Is it possible that a civilization could have existed on Mars long enough to monitor the development of the terrestrial species Homo sapiens, recognize its burgeoning intellect and future greatness, and so think to construct a replica of its face out of the geology of their world, all the while leaving no other evidence of their existence into the present era? Or alternatively, is it possible that the solar system has been visited by an extrasolar intelligence who studied the terrestrial biota remotely from the Martian surface for untold eons and thought to construct a human face on Mars, leaving no other traces? These are the kinds of solutions that one would have to invoke to explain the “Face on Mars” feature in the Cydonia region of Mars imaged by the Viking orbiter in 1976. In 1988, Carlotto performed an digital imagery analysis of this unusual feature in an attempt to preclude all unnatural explanations, which he at the end admits that he was unable to do. The complexity of these solutions brings to mind one of the truth assessment protocols utilized in science, the Occam’s Razor. If two competing theories to explain some natural phenomon are equally good, then the one that should be accepted is the one which makes less assumptions. While not universally applicable, it has historically and in many cases shown its effectiveness, as in, for example, the case of explaining the retrograde motions of heavenly bodies based on a heliocentric model rather than on a geocentric model with added epicycles. No, I think it is probably a lot easier to conclude that humans are exceptionally well-equipped with pattern recognition abilities, especially of the facial kind, and that we have anthropomorphically projected this face onto an otherwise completely natural geologic feature on the surface of Mars. In his 1995 book The Demon Haunted World, the astronomer Carl Sagan treated this exact possibility in a rather jocular manner:
“Occasionally, a vegetable or a pattern of wood grain or the hide of a cow resembles a human face. There was a celebrated eggplant that closely resembled Richard M. Nixon. What shall we deduce from this fact? Divine or extraterrestrial intervention? Republican meddling in eggplant genetics? No. We recognize that there are large numbers of eggplants in the world and that, given enough of them, sooner or later we’ll come upon one that looks like a human face, even a very particular human face.”

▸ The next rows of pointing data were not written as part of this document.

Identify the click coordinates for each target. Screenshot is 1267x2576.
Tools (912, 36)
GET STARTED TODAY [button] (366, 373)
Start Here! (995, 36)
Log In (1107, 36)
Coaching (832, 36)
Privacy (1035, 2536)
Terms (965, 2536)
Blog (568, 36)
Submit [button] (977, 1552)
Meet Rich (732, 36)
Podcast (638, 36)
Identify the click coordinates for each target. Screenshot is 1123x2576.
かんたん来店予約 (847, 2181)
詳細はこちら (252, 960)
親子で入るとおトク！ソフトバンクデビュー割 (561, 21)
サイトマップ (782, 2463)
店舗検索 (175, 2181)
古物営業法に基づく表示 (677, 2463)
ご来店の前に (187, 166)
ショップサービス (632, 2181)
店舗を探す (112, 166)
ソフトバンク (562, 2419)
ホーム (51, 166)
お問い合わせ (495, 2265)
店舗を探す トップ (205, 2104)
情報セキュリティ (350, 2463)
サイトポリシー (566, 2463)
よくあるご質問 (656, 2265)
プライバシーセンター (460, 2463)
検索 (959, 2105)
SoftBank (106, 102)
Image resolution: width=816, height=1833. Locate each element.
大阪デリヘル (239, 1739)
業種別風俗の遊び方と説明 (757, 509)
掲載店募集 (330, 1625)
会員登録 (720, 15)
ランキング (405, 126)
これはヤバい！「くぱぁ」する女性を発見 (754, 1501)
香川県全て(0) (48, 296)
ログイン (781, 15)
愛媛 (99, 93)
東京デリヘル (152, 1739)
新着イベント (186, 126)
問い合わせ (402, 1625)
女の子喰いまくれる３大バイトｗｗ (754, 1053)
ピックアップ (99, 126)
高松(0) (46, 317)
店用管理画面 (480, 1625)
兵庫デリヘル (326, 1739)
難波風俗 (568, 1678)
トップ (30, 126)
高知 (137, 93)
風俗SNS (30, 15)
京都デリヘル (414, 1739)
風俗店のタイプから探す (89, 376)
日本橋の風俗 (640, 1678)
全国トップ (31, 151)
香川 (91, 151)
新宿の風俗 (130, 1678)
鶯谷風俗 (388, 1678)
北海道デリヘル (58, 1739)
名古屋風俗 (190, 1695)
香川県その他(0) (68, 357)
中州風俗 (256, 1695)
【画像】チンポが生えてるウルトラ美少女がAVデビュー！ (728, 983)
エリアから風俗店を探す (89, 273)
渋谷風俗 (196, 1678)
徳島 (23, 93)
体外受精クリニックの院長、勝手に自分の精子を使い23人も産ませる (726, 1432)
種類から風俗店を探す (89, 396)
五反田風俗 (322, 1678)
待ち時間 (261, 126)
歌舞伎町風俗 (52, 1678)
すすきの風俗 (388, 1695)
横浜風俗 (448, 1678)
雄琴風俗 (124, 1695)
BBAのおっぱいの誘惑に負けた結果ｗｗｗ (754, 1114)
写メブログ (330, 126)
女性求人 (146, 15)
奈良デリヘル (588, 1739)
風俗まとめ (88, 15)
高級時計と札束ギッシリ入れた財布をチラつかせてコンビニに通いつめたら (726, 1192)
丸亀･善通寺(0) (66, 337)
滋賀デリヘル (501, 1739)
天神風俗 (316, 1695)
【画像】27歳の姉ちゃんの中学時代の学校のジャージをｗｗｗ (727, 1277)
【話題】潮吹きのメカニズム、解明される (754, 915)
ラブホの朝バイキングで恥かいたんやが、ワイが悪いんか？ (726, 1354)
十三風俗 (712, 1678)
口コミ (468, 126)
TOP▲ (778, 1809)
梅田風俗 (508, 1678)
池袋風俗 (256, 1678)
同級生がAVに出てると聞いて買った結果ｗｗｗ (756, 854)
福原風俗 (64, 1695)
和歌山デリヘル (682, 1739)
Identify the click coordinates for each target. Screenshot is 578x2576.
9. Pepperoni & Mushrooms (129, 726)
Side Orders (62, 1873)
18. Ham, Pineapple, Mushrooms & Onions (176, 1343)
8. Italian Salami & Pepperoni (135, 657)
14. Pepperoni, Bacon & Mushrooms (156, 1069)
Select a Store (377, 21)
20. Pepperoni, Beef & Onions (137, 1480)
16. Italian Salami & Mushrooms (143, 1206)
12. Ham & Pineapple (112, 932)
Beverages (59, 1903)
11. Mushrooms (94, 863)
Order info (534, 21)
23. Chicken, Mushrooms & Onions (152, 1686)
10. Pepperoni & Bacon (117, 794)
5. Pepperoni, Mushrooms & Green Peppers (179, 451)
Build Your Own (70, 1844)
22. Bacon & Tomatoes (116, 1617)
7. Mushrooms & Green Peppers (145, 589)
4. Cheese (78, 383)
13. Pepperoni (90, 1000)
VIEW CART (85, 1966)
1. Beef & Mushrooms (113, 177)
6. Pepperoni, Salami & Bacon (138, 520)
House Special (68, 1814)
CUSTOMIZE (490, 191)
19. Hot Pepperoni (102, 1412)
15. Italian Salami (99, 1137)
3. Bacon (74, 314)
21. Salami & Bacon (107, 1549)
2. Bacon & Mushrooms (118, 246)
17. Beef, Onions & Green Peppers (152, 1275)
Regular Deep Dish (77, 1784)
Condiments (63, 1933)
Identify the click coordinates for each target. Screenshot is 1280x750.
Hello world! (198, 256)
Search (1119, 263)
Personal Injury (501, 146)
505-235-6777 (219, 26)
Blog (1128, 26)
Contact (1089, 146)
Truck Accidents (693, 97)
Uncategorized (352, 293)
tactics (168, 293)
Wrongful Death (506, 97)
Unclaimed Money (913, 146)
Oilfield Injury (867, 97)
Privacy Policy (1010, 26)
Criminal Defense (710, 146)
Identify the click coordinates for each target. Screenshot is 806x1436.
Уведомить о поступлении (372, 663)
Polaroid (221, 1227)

That is, there were and are a variety of other surface features on Mars and based on the stochastic nature of surface geomorphology it is plain to see that at least a few of them would have features that we would identify as potentially human. In fact, others have pointed out that there exists a multitude of other face-like features on Mars as well, but which did not, for unknown reasons, garner the same amount of attention and scrutiny as the one at Cydonia. The Cydonian face is probably just an example of human credulity and willingness to suspend traditional conventions in the domain of the apparently supernatural. Sagan further writes:
“There was an unfortunate dismissal of the feature by a project official as a trick of light and shadow, which prompted a later accusation that NASA was covering up the discovery of the millennium. A few engineers, computer specialists and others – some of them contract employees of NASA – worked on their own time digitally to enhance the image. Perhaps they hoped for stunning revelations. That’s permissible in science, even encouraged – as long as your standards of evidence are high. Some of them were fairly cautious and deserve to be commended for advancing the subject. Others were less restrained, deducing not only that the Face was a genuine, monumental sculpture of a human being, but claiming to find a city nearby with temples and fortifications. From spurious arguments, one writer announced that the monuments had a particular astronomical orientation – not now, though, but half a million years ago – from which it followed that the Cydonian wonders were erected in that remote epoch. But then how could the builders have been human? Half a million years ago, our
ancestors were busy mastering stone tools and fire. They did not have spaceships. . . Is the Face a remnant of a long-extinct human civilization? Were the builders originally from Earth or Mars? Could the Face have been sculpted by interstellar visitors stopping briefly on Mars? Was it left for us to discover? Might they also have come to Earth and initiated life here? Or at least human life? Were they, whoever they were, gods? Much fervent speculation is evoked.”
As is made clear by these ruminations, much conjecture and fanciful leaps of imagination must be invoked to explain the face when venturing outside of the mundane and routine. It was later shown in a subsequent orbital mission to Mars in 2001 that the Cydonian face had substantially eroded due to surface weathering and presently hardly resembles anything human. This paper is important because although it is a demonstration of our weakness and failure to remain steadfastly objective in the face (pun intended) of something of potentially grave importance, it does also show that our knowledge of the surfaces of solar system bodies is not exhaustive. We don’t know whether there could actually be an object in the solar system for whom the most plausible explanation is extraterrestrial in origin. Therefore, there is a place for SETI even within missions to bodies in our own solar system to establish conclusively whether or not our solar system has been visited by an extraterrestrial probe or emissary.